Images courtesy of Dempsey & Baxter

The following information was provided by Jack Dempsey of Dempsey & Baxter:

This coin was stuck at the Philadelphia Mint in 1999. The coin is a normal cent planchet, comprised of copper-plated zinc, weighing approximately 2.5 grams. The coin was stuck with an Obverse Lincoln cent die and a reverse Roosevelt dime die. Prior to 1999, this type of a strike wasn't possible without some kind of tampering with the coining presses and dies at The Mint. The Mint has not released an official statement on this coin, so we can only arrive at two scenarios by which it could have been manufactured and reached circulation

The year 1999 brought with it a new era in Coin Manufacturing in the United States. The Mint, while faced with a Cent shortage, needed to crank out billions of Statehood Quarters. This, along with anticipated demand for the Sacagawea Dollars to be released in 2000, prompted some changes at the Mint facility in Philadelphia. High-Speed Schueller presses were installed to manufacture Statehood Quarters for circulation. Our first guess is that while these new presses were being tested, some trial strikes were manufactured. It is likely that this coin escaped in a tote bin after a series of trial strikes were run. The similar size of the coins, as well as universally fitting dies and die hubs on the new presses make this a very likely possibility

Another possible scenario is the factor of simple human error. It is very possible that a high speed press was being used to strike pennies when a problem occured with the reverse die. When the die was exchanged at the die vault, the die technician didn't realize he had been given a reverse dime die. When the mistake was discovered, at least one of these 11-Cent Mules escaped the scrap bin

It remains to be seen whether this piece is unique. With all the publicity surrounding the Sacagawea Quarter-Dollar Mules earlier this year, we thought surely another 11-Cent Mule would surface. To our knowledge, this is the only example, but the hunt for another continues. It's more than likely further specimens, if found, would be circulated due to the amount of time that has passed since the 11-Cent mule's manufacture. The coin is graded MS-66 Red by the Professional Coin Grading Service (PCGS).

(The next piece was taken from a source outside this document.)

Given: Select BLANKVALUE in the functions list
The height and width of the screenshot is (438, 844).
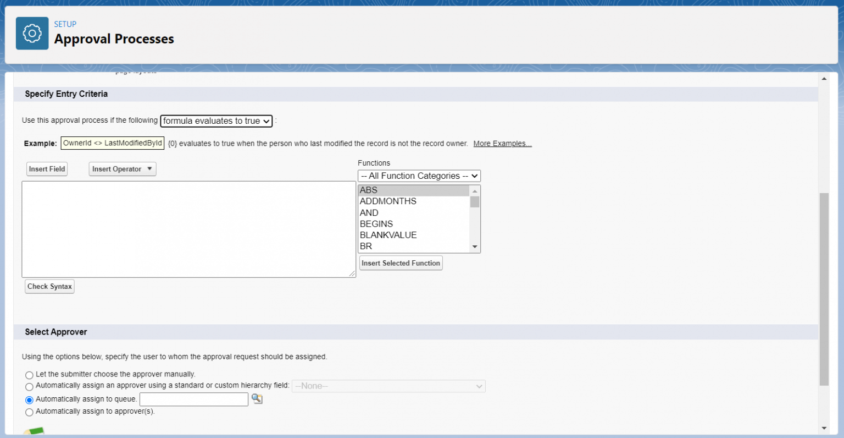Looking at the screenshot, I should pyautogui.click(x=388, y=235).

The obverse shows details of a normal 1999 Cent, except that the "L" in Liberty is obliterated due to the difference in sizes of cent and dime dies. The "i" in Liberty, Lincoln's shoulder, and "In God We Trust" also show considerable flatness due to this die size difference. All other details show normally. The ear shows full detail and there is a small amount of finger smudge in the fields from handling.

The reverse side of the coin is that of a Roosevelt dime. The strike is slightly off-center, with all details showing. The dime "rim" is present all the way around the coin. The reverse is struck about 15-20% rotated. Some photos make the reverse appear slightly clad colored; the reverse is a full bright red, with original mint luster.